A table has a composite index (dept_id, semester, course_id). For each of the following queries, state whether the index is used, and if so, which prefix: (a) WHERE dept_id = 3, (b) WHERE semester = '2024FA', (c) WHERE dept_id = 3 AND course_id = 101, (d) WHERE dept_id = 3 AND semester = '2024FA' AND course_id = 101.
You have a table enrollments with 5 million rows. EXPLAIN shows type=ALL on the query SELECT * FROM enrollments WHERE grade = 'A'. The grade column has only 13 distinct values (A, A-, B+, B, …, F).
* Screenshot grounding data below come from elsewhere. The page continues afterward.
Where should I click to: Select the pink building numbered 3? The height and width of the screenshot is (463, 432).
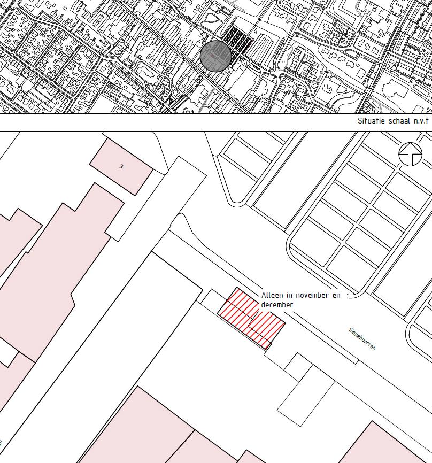[121, 166]
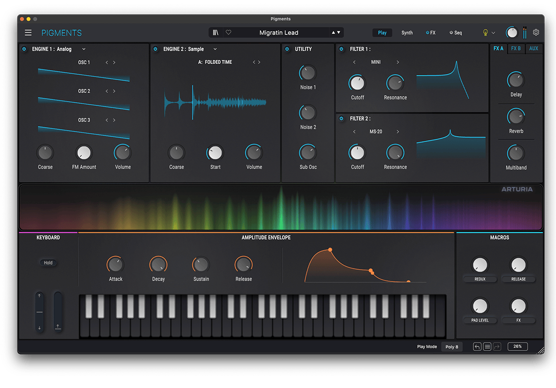Click the envelope peak point on the graph
The image size is (556, 388).
pyautogui.click(x=330, y=249)
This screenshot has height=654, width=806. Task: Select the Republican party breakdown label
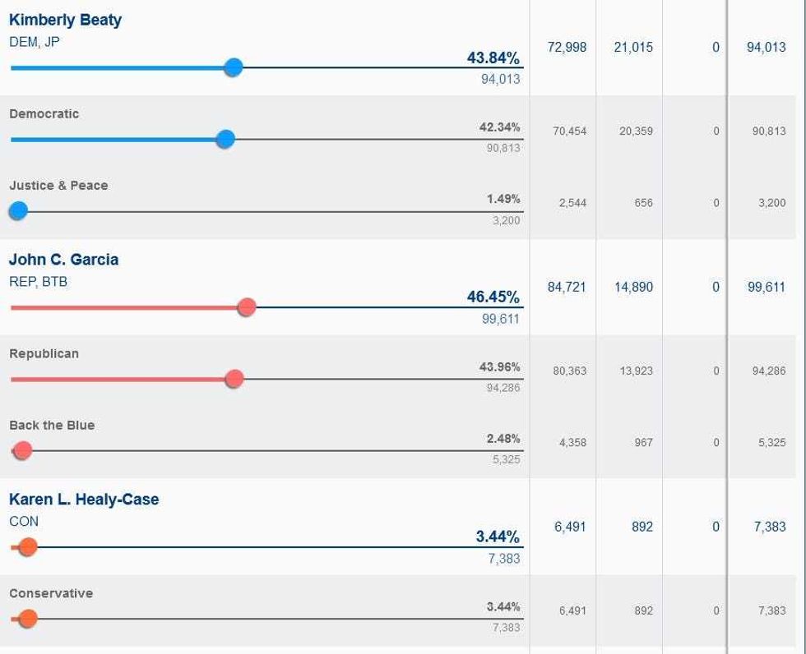click(44, 353)
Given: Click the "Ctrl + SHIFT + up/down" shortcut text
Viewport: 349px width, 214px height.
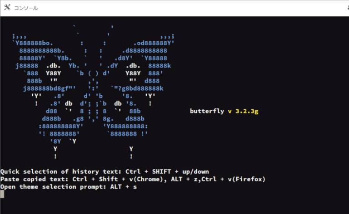Looking at the screenshot, I should (167, 172).
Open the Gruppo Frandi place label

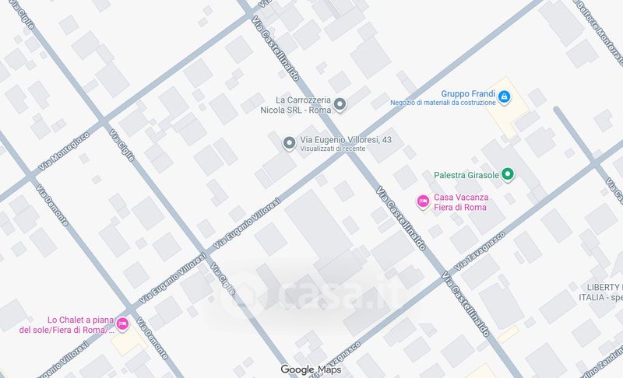(x=468, y=94)
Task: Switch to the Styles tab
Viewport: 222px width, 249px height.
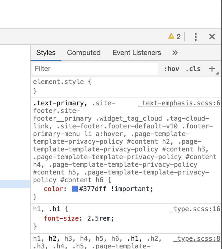Action: point(46,53)
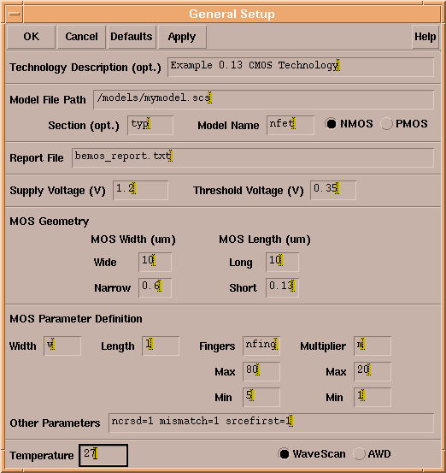This screenshot has width=446, height=473.
Task: Focus the Technology Description field
Action: 301,67
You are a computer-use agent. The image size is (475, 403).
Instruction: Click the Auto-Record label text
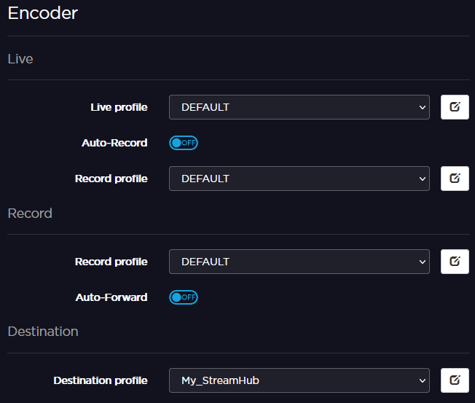114,143
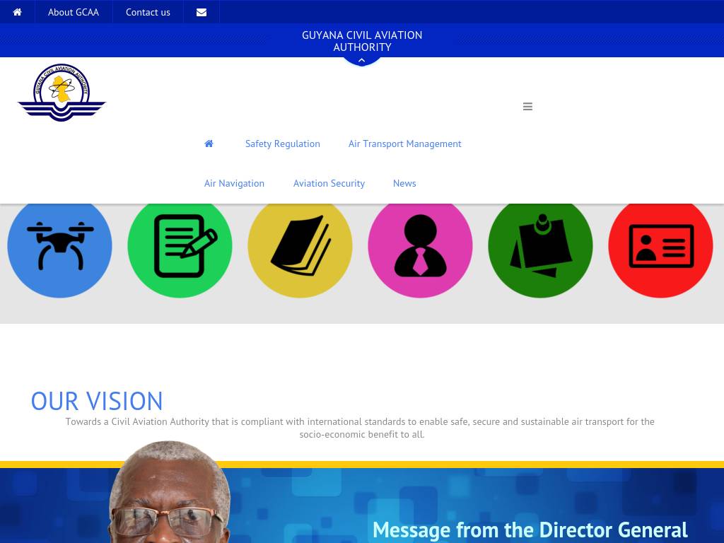Toggle the hamburger menu icon
This screenshot has height=543, width=724.
[527, 107]
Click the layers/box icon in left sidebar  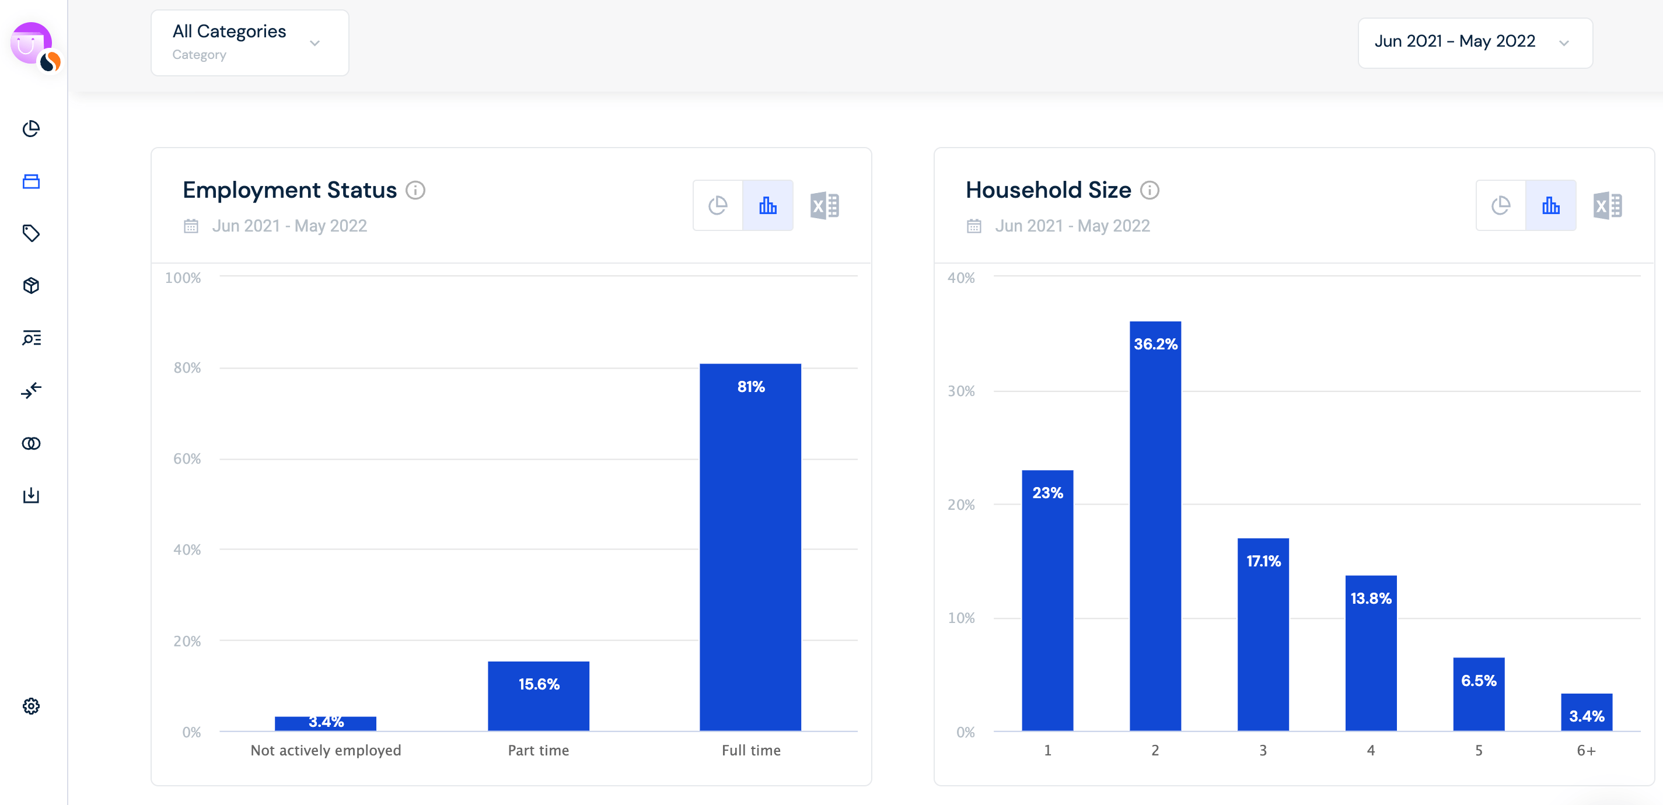(32, 287)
Explain why adding an index on grade alone is unlikely to help, and propose a better indexing strategy for a common application query pattern.
Describe the sequence of steps you would follow to safely test whether removing an index from a production table (500 GB, 1,000 QPS) causes query regressions. Which MySQL 8 feature makes this safe and what information_schema view do you check first?
A developer reports that the query SELECT student_id FROM students WHERE UPPER(last_name) = 'SMITH' is slow despite a B-tree index on last_name. Explain the root cause and provide two different solutions — one using a functional index and one using a generated column.
Explain the difference between a covering index and a composite index. Can a single index be both? Give a concrete SQL example using the university schema where a 4-column composite index serves as a covering index, and identify which columns serve which role (filter, sort, payload).